WHAT TO DO: Convert the material into a two-column CSV with the headers instruction and action. Begin at the line that has "You are a computer-use agent." and stop after the line that has "click(x=1298, y=116)". Give each instruction and its action one row, put each field in double quotes with line breaks replaced by spaces, and leave the pictures out.

EXERCISE MATERIAL:
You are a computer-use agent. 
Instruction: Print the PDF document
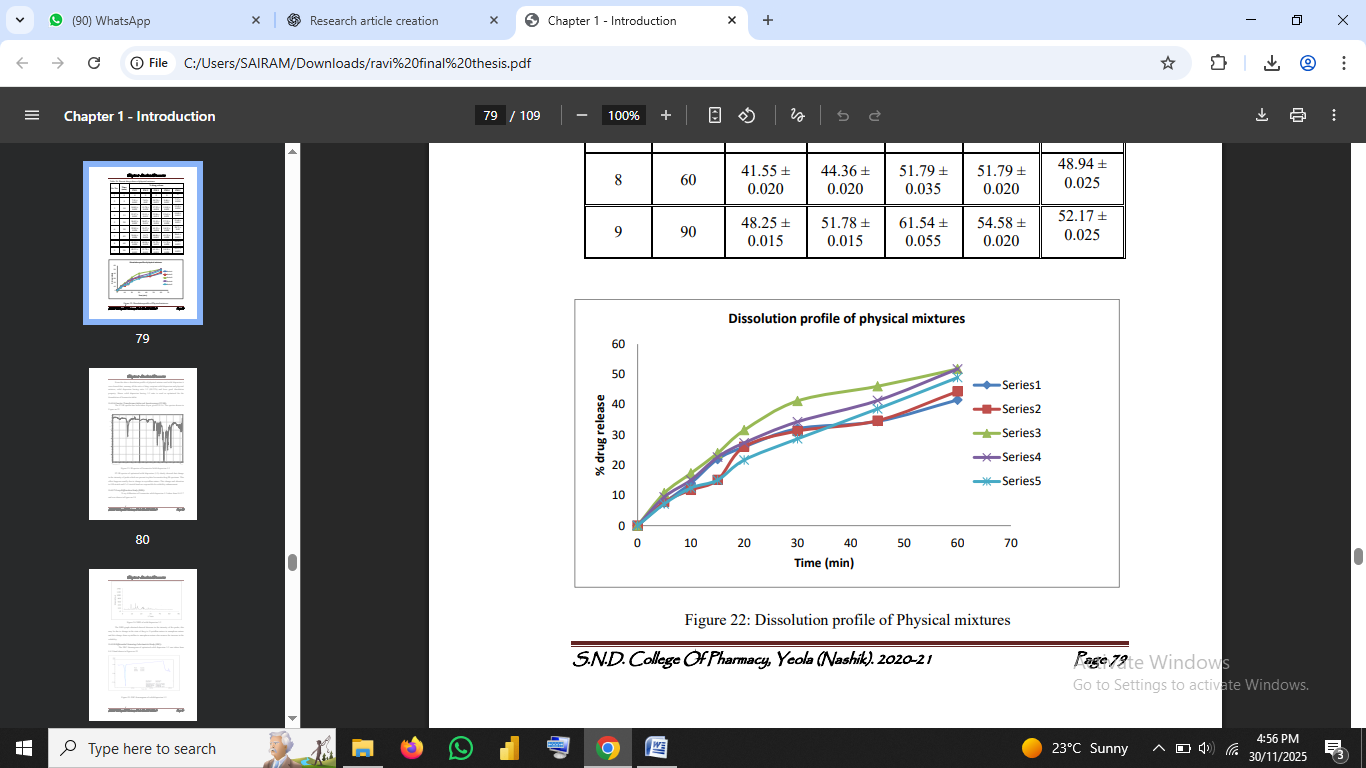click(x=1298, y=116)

--

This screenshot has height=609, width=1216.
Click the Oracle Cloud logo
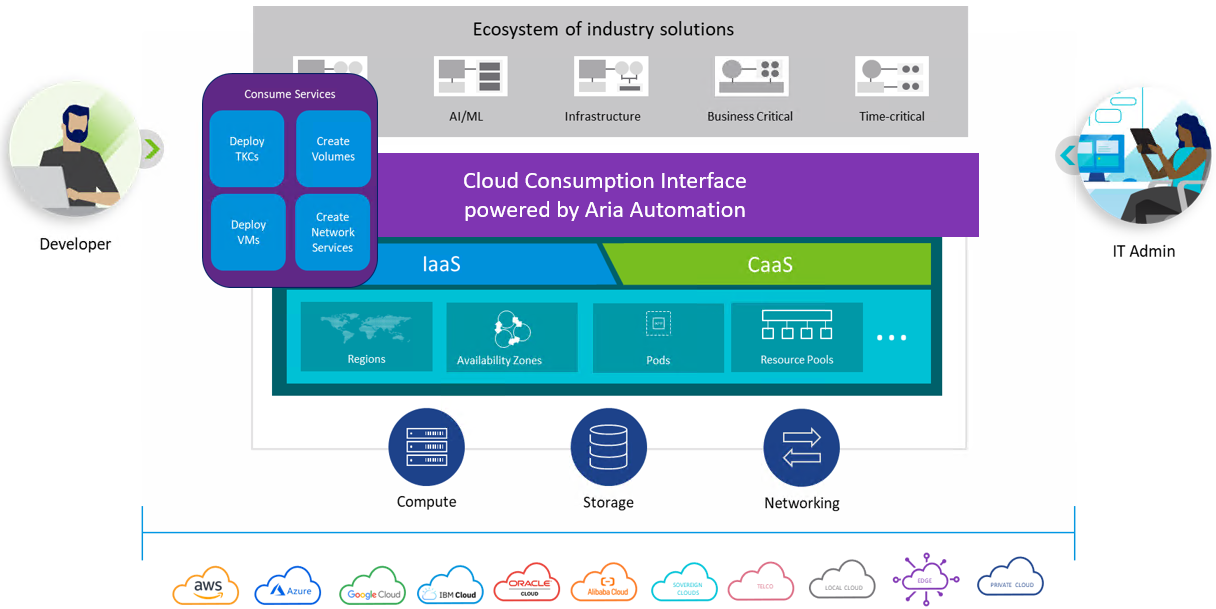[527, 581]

RESPONSE TO THE TASK:
instruction,action
"You are a computer-use agent. Instruction: Print the PDF document","click(x=1298, y=116)"